• _What you need to do_
Rewrite the items from the line containing "Where should I click to: Tap" through the line containing "coord(581,17)", inclusive, as a two-column CSV with the header instruction,action and one row per item. Put each field in double quotes and replace any line breaks inside a field with spaces.

• _Data records_
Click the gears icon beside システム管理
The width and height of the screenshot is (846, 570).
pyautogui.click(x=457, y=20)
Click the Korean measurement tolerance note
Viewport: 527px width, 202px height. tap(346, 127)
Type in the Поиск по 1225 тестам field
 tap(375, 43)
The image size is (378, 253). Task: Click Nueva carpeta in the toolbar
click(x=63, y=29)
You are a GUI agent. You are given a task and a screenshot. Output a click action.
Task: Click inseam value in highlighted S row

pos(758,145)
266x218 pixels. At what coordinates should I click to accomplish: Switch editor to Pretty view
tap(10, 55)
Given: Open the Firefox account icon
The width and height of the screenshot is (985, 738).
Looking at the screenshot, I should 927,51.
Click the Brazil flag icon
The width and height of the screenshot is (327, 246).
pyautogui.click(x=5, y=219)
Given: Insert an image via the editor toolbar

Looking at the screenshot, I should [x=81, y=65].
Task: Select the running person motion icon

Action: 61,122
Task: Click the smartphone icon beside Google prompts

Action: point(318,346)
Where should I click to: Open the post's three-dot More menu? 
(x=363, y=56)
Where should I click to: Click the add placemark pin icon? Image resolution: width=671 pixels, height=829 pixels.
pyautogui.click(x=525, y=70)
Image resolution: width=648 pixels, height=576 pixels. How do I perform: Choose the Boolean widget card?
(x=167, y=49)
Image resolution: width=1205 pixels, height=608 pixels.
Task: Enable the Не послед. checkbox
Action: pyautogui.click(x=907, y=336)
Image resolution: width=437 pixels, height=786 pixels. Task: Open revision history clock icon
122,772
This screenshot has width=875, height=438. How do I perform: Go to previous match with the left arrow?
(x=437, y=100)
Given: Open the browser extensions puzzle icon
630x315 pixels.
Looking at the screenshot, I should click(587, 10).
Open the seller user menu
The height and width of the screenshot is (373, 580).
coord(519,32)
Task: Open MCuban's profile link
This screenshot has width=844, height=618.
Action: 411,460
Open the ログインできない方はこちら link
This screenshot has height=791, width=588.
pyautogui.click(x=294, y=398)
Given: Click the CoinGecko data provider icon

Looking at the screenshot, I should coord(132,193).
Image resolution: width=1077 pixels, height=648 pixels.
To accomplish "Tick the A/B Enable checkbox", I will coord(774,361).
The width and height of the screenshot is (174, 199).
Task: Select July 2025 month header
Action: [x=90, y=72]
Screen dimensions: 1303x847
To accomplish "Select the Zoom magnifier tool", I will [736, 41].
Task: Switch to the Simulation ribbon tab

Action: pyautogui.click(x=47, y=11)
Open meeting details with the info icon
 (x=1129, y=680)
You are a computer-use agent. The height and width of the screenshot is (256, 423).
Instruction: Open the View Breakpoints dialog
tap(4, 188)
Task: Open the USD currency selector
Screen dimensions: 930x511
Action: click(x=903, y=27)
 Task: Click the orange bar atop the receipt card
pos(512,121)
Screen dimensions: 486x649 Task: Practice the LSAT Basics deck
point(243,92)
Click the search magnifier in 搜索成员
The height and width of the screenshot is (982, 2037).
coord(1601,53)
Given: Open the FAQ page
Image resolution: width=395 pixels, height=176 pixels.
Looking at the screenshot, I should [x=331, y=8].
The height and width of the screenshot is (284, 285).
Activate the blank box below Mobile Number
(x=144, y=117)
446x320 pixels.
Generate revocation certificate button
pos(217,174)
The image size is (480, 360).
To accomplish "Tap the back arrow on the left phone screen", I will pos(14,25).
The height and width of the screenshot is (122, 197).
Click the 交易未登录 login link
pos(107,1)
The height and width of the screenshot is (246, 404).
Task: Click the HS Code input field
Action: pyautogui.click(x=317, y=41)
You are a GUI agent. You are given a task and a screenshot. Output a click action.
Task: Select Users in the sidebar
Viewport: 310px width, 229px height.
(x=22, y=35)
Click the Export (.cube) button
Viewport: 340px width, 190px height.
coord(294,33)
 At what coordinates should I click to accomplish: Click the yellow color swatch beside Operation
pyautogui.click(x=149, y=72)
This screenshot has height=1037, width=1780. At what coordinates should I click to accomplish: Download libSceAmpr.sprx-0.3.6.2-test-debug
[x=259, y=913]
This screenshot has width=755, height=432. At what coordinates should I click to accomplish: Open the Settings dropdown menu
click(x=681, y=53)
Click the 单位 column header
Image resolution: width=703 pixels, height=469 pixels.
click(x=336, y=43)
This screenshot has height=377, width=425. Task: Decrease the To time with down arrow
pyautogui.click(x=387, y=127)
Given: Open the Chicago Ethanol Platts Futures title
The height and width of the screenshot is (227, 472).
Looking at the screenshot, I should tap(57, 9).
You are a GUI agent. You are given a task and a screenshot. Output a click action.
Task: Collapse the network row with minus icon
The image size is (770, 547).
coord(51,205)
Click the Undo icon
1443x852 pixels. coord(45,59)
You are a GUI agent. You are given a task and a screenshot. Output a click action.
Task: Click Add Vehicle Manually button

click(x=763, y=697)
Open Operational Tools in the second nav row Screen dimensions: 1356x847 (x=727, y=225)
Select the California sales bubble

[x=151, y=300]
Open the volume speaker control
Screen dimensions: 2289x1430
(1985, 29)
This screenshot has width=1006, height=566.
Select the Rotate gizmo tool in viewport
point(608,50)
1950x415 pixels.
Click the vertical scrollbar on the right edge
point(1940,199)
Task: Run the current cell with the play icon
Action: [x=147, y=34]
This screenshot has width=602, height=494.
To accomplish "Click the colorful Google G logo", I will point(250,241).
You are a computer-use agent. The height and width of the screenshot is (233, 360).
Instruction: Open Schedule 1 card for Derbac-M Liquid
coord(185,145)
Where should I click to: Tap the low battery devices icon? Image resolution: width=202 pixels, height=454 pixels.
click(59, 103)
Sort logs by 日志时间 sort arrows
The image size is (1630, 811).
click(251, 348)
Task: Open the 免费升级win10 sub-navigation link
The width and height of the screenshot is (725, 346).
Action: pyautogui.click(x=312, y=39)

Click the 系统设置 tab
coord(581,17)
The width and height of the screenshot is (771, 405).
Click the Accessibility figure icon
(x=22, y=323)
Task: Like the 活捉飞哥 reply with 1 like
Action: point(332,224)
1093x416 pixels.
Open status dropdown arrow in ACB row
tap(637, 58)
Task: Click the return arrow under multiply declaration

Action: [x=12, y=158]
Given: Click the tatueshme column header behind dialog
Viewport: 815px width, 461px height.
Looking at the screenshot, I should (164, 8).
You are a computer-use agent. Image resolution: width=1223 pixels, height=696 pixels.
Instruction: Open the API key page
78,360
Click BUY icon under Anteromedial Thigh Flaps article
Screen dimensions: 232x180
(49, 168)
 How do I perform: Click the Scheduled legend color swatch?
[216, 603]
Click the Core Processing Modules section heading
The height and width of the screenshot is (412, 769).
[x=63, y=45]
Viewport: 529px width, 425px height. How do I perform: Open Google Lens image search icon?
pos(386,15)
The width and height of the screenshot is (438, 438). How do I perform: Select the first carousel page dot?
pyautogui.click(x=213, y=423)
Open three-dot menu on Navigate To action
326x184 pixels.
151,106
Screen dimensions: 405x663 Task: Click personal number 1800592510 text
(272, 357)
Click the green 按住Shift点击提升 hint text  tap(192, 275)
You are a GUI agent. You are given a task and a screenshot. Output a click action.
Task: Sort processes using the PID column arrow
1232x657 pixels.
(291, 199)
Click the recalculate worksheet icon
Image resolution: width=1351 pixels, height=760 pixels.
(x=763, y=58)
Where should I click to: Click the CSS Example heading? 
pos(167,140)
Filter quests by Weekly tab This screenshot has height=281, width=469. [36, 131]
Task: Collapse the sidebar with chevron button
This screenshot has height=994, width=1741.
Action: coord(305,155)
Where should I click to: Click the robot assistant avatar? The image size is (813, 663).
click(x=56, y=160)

• _Task response_
instruction,action
"Where should I click to: Tap the low battery devices icon? Image resolution: width=202 pixels, height=454 pixels.","click(59, 103)"
"Sort logs by 日志时间 sort arrows The image size is (1630, 811).","click(251, 348)"
"Task: Open the 免费升级win10 sub-navigation link The width and height of the screenshot is (725, 346).","Action: pyautogui.click(x=312, y=39)"
"Click the 系统设置 tab","coord(581,17)"